T – TECHNOLOGICAL: from a technological perspective, overseeing tools that calculate clinical risk scores must focus on the healthcare data used to model the algorithms. In these cases, the primary issue is less about the quality of the data – which may be marred by biases and distortions – and more about its scarcity. Limited datasets fail to represent the entirety of the American population. In a future scenario, “supervisors” will need to work on expanding healthcare datasets used to train algorithms. This expansion must consider the broad spectrum of patient demographics, including age ranges, countries of origin, ethnicities, and socio-economic statuses, to ensure algorithms are fair and effective across the diverse U.S. population.
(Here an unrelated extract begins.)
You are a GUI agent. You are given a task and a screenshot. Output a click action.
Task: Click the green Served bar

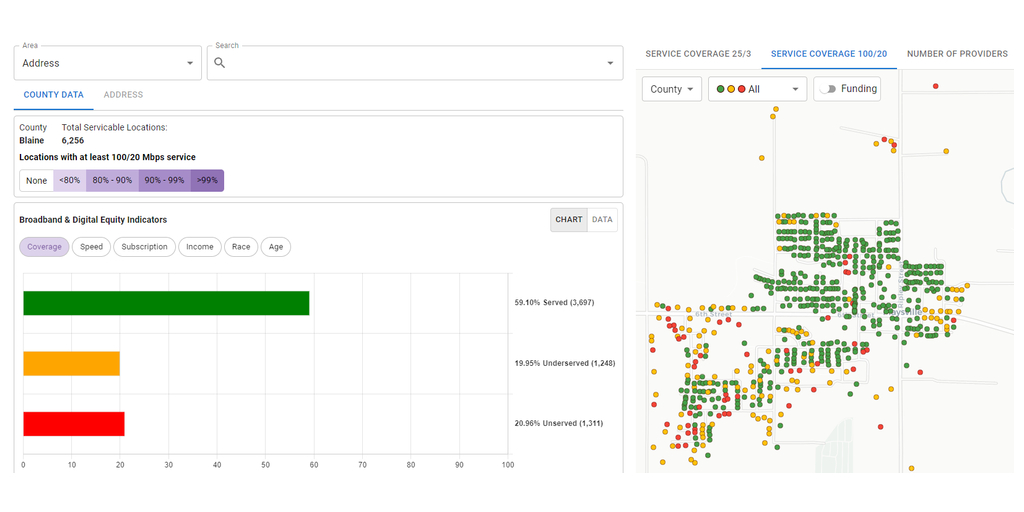point(166,303)
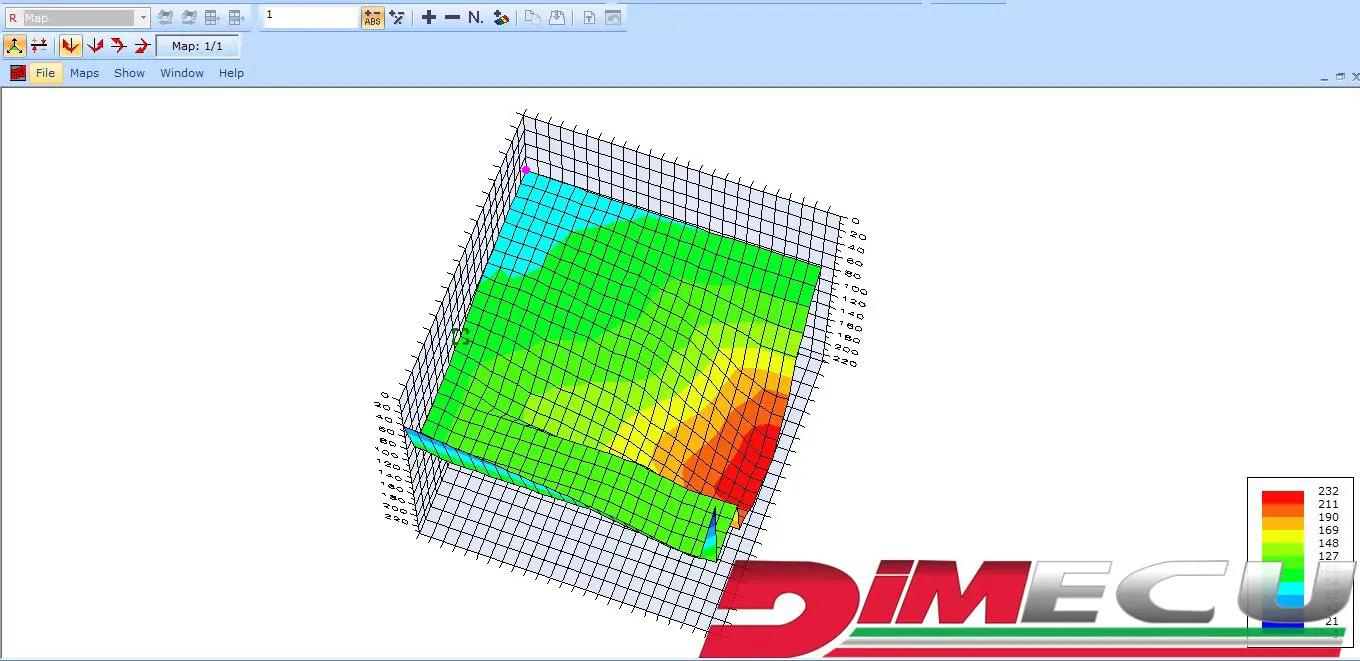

E – ECONOMIC: as highlighted by the authors of “In medicine, how do we machine learn anything”, the issue of AI algorithms automating biases hidden within training datasets is compounded by the lack of preparedness among healthcare professionals, AI specialists, and bioengineers. These individuals often struggle to identify such biases, increasing the risk that discriminatory practices may inadvertently be incorporated into healthcare decision-making processes. Looking ahead, this suggests the need to develop specialised professional roles equipped with the skills required to supervise all decision-support tools used by medical personnel in patient diagnosis and care. The aim would be to verify these tools’ suitability to guide equitable decisions, ensuring that all patients have access to the most appropriate therapeutic treatments without any form of discrimination.
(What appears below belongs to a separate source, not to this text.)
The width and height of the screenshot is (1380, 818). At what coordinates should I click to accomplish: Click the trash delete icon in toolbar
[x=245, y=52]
P – POLITICAL: focusing on the United States, an additional consideration involves the incoming administration under President Donald Trump, elected on 6 November 2024. As is well known, Trump has previously emphasised deregulation in healthcare and expressed opposition to the Affordable Care Act introduced by Obama, as well as to broader non-discrimination policies championed by the former president. This political stance suggests that regulating tools for calculating clinical risk scores may face significant challenges in the coming years, as such efforts would likely conflict with the administration’s preference for minimal oversight and deregulation.
S – SUSTAINABILITY: achieving future global and comprehensive equity in patient care – eliminating the risk of algorithmic discrimination in medical practice – would require rigorous preliminary evaluation and ongoing oversight of all decision-support tools used by healthcare professionals. This includes tools designed to calculate clinical risk scores. Such measures would contribute to the social sustainability of any healthcare system by addressing and removing the underlying factors that perpetuate inequalities among patients. A fair and equitable system ensures that disparities in treatment outcomes are minimised, fostering trust and inclusivity within healthcare frameworks worldwide.